---------- Entries supplied ----------

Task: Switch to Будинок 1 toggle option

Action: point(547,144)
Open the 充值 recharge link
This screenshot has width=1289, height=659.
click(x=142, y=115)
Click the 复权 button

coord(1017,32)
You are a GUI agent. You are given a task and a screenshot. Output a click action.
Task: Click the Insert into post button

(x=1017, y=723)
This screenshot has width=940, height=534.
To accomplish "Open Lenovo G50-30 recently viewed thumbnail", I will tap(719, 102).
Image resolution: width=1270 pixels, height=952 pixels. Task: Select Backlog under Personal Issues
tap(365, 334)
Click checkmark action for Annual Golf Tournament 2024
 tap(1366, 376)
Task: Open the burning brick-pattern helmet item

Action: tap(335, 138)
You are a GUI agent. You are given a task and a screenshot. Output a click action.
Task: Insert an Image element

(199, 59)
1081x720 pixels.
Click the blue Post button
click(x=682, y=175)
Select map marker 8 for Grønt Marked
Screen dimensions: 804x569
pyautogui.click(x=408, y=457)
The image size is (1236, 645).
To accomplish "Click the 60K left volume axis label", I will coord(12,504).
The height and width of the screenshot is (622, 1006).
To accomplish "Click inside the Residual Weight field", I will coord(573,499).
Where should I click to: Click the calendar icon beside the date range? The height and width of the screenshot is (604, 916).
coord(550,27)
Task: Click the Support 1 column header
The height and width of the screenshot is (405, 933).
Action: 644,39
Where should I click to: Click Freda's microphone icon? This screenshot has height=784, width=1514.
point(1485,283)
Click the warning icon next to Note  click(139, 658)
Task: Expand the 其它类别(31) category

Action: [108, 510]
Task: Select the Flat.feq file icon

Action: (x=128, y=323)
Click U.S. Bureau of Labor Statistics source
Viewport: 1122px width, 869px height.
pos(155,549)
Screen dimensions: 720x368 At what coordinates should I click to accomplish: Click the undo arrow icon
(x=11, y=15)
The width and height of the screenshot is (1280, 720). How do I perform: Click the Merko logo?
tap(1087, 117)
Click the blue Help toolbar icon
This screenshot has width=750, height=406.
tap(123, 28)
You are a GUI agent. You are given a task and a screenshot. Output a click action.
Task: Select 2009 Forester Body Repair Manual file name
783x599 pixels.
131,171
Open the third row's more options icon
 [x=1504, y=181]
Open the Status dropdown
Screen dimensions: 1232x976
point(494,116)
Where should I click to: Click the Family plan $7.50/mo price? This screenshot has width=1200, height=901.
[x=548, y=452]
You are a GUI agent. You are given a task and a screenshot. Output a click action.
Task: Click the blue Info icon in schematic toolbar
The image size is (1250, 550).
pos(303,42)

----------

Exercise details:
Your output should match the records above word for word.

Task response:
Task: Switch to Будинок 1 toggle option

Action: point(547,144)
Open the 充值 recharge link
This screenshot has width=1289, height=659.
click(x=142, y=115)
Click the 复权 button

coord(1017,32)
You are a GUI agent. You are given a task and a screenshot. Output a click action.
Task: Click the Insert into post button

(x=1017, y=723)
This screenshot has width=940, height=534.
To accomplish "Open Lenovo G50-30 recently viewed thumbnail", I will tap(719, 102).
Image resolution: width=1270 pixels, height=952 pixels. Task: Select Backlog under Personal Issues
tap(365, 334)
Click checkmark action for Annual Golf Tournament 2024
 tap(1366, 376)
Task: Open the burning brick-pattern helmet item

Action: tap(335, 138)
You are a GUI agent. You are given a task and a screenshot. Output a click action.
Task: Insert an Image element

(199, 59)
1081x720 pixels.
Click the blue Post button
click(x=682, y=175)
Select map marker 8 for Grønt Marked
Screen dimensions: 804x569
pyautogui.click(x=408, y=457)
The image size is (1236, 645).
To accomplish "Click the 60K left volume axis label", I will coord(12,504).
The height and width of the screenshot is (622, 1006).
To accomplish "Click inside the Residual Weight field", I will coord(573,499).
Where should I click to: Click the calendar icon beside the date range? The height and width of the screenshot is (604, 916).
coord(550,27)
Task: Click the Support 1 column header
The height and width of the screenshot is (405, 933).
Action: 644,39
Where should I click to: Click Freda's microphone icon? This screenshot has height=784, width=1514.
point(1485,283)
Click the warning icon next to Note  click(139, 658)
Task: Expand the 其它类别(31) category

Action: [108, 510]
Task: Select the Flat.feq file icon

Action: (x=128, y=323)
Click U.S. Bureau of Labor Statistics source
Viewport: 1122px width, 869px height.
pos(155,549)
Screen dimensions: 720x368 At what coordinates should I click to accomplish: Click the undo arrow icon
(x=11, y=15)
The width and height of the screenshot is (1280, 720). How do I perform: Click the Merko logo?
tap(1087, 117)
Click the blue Help toolbar icon
This screenshot has width=750, height=406.
tap(123, 28)
You are a GUI agent. You are given a task and a screenshot. Output a click action.
Task: Select 2009 Forester Body Repair Manual file name
783x599 pixels.
131,171
Open the third row's more options icon
 [x=1504, y=181]
Open the Status dropdown
Screen dimensions: 1232x976
point(494,116)
Where should I click to: Click the Family plan $7.50/mo price? This screenshot has width=1200, height=901.
[x=548, y=452]
You are a GUI agent. You are given a task and a screenshot. Output a click action.
Task: Click the blue Info icon in schematic toolbar
The image size is (1250, 550).
pos(303,42)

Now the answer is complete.